Shaky ceasefire collapses as summit in Kenya’s capital on the crisis gets under way.
“Sadc should immediately provide assistance to the armed forces of DRC,” Salomao said on Sunday, reading out the summit’s communique.
“Sadc will not stand by and witness any destructive acts of violence by any armed groups … and if necessary will send peacekeeping forces.”
He said that a military advisory team would be deployed immediately to provide advice to the DRC’s armed forces.
Salomao said the DRC armed forces need to be assisted to protect the country’s territorial integrity and sovereignty.
He also said that the region would ask the UN to expand the mandate of its peacekeeping mission, known as Monuc, which is not allowed to engage in active clashes in eastern DR Congo.
But Nkunda on Monday said he was ready to fight regional peacekeepers if they entered the country and supported the Congolese army and its allies.
“If they come in and fight alongside the FARDC and the FDLR, they will be weakened. I am ready to fight them. They will share the same shame as the DRC government, ” he told the Reuters news agency by telephone from eastern Congo.
Sadc’s pledge to help came as war zones in eastern Congo faced a health crisis.
Outbreaks of cholera have been reported by medical workers in the east of the DR Congo, close to where government forces are fighting to repel an onslaught by Nkunda’s rebels.
Half of the 80 cases identified by Medicins Sans Frontieres (MSF) were found in a refugee camp in Kibati, 10km from Goma, the capital of North Kivu province.
Megan Hunter, local emergency programme co-ordinator for MSF, said on Sunday: “There are many displaced people in [the Kibati] zone who live under very bad sanitary conditions.
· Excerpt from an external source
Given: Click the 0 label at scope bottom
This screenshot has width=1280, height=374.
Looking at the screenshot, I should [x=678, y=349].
All the risk factors are there for an explosion of a major epidemic.”
After a day of relative calm, fresh fighting broke out on Sunday near Goma, Lieutenant-Colonel Jean-Paul Dietrich, the spokesman for the UN mission in Congo, said.
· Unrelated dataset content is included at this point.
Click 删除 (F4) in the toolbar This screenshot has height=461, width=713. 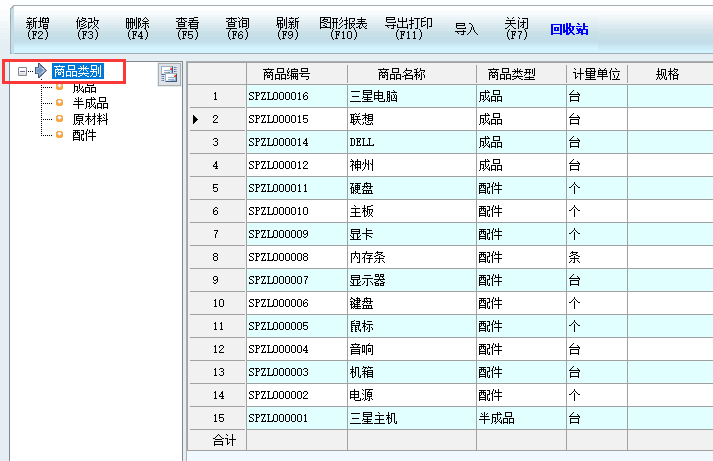[x=138, y=28]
“There have been heavy weapons clashes since 5am (03:00 GMT)” in the town of Ngungu, about 60km west of Goma, he said.
“Thousands of people are arriving at the Monuc base at Ngungu” to take shelter from the fighting, he said.
Hundreds of people are believed to have been killed in fighting between government forces and the rebels.
More than a quarter of a million people have been displaced, the UN says.
On Saturday, the UN said it had evidence that CNDP fighters and pro-government militias have killed civilians in the region.
Alan Doss, the senior UN envoy in DR Congo, said that “war crimes that we cannot tolerate” were committed in the village of Kiwanja, near Goma.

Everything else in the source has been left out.